*WHAT NEEDS TO BE DONE:* For the listing that follows, give again exactly the lines from the one with "Viewport: 1568px width, 707px" to the one with "the user account", including both.

*ENTRIES PROVIDED:*
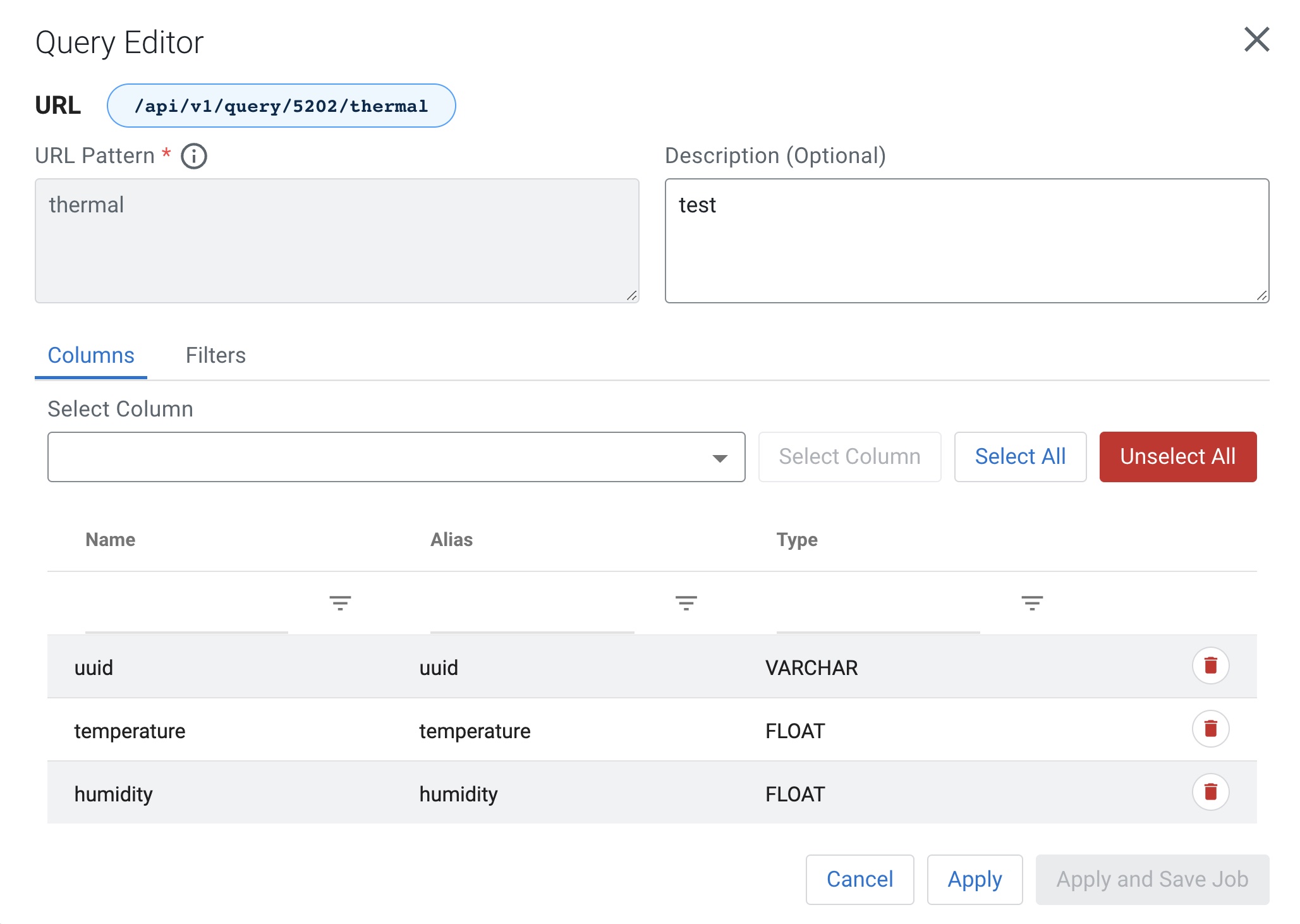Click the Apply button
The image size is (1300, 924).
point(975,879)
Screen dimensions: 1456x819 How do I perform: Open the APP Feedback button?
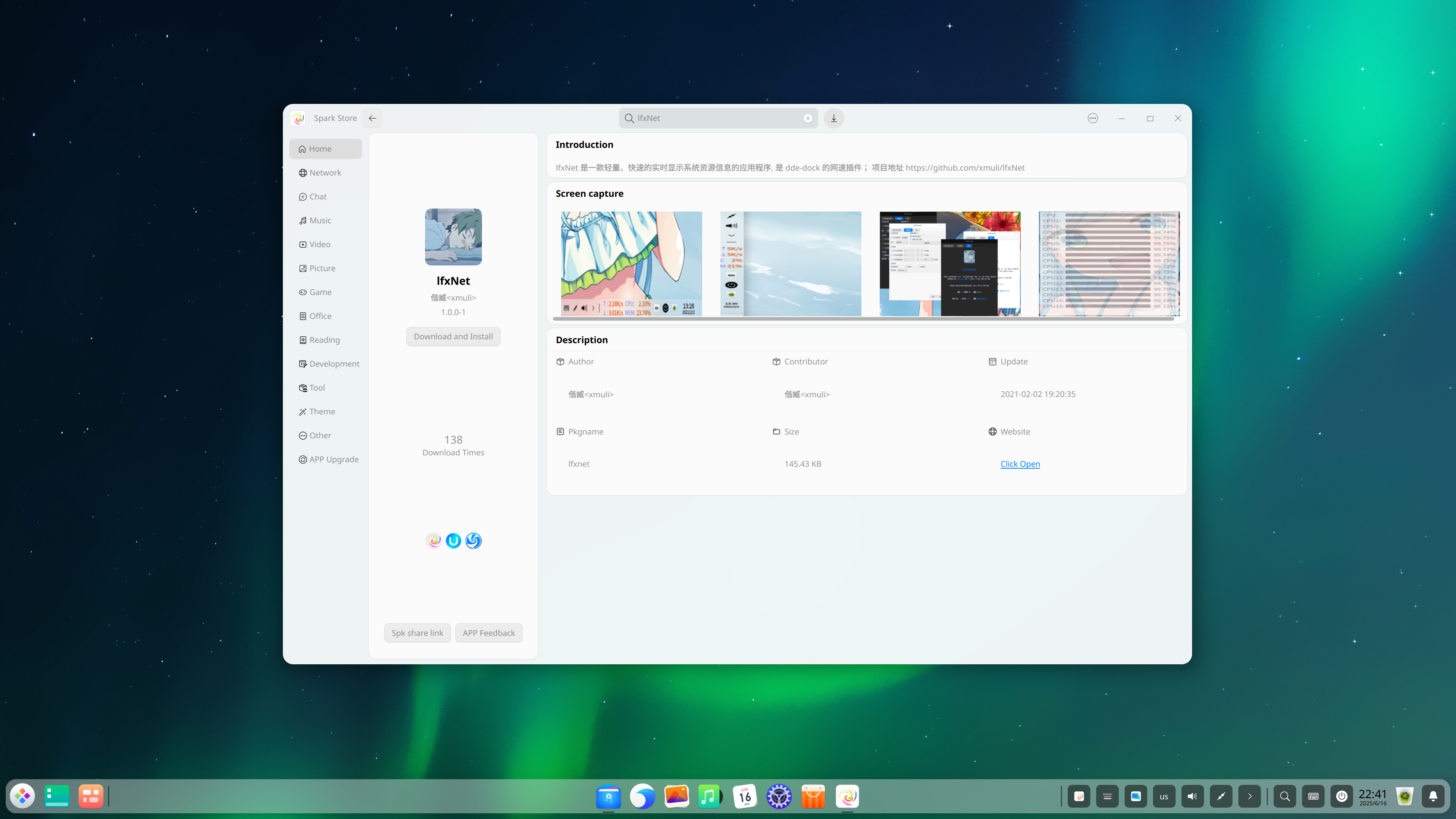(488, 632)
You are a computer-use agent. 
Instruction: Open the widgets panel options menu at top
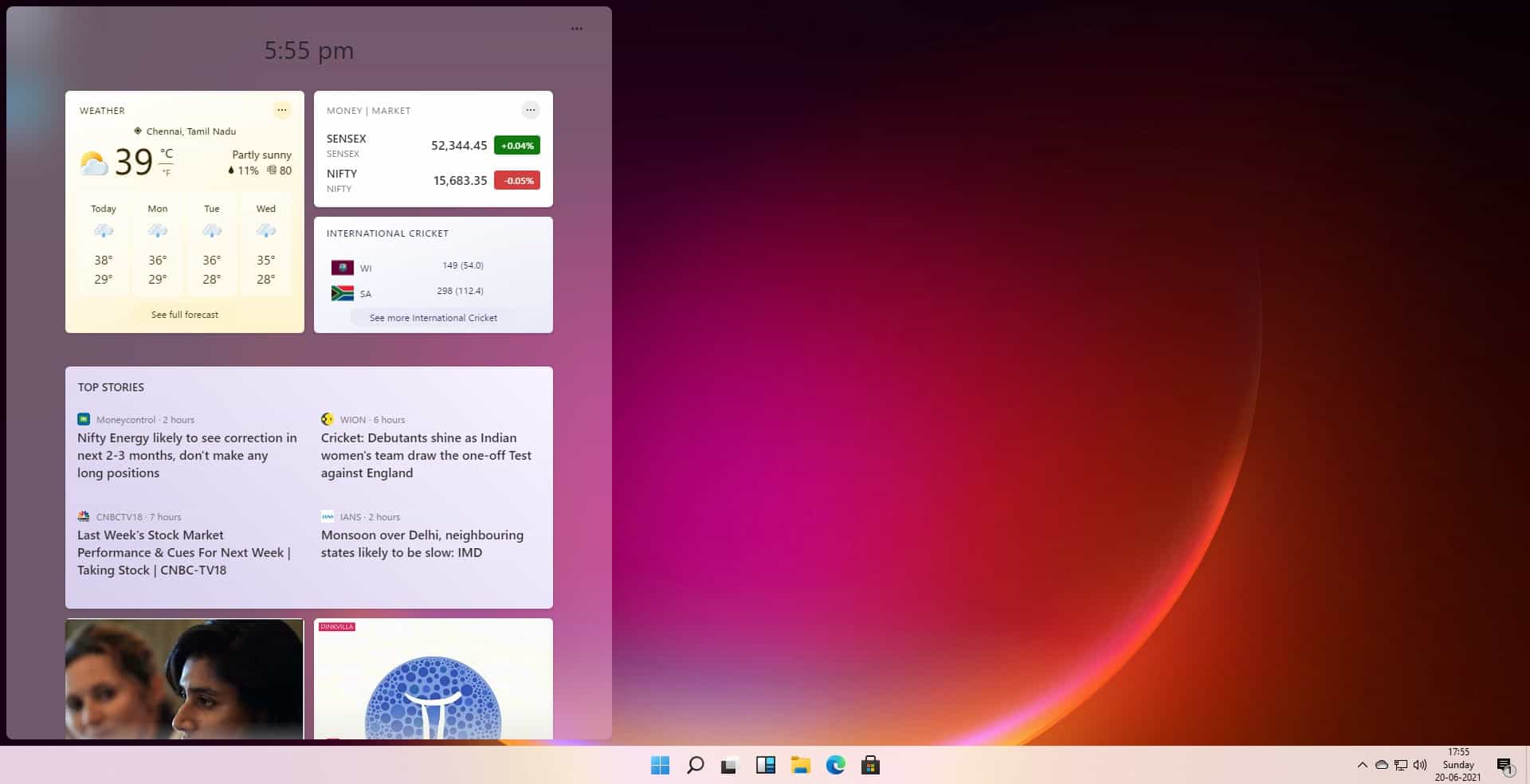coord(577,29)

* * *

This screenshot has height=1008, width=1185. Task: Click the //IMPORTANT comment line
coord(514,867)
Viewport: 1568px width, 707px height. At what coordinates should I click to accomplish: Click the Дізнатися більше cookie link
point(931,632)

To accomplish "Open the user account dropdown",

*ANSWER BOX:*
Viewport: 1568px width, 707px height. At what coordinates should I click to accomplish: Click the Дізнатися більше cookie link
point(931,632)

To accomplish "Open the user account dropdown",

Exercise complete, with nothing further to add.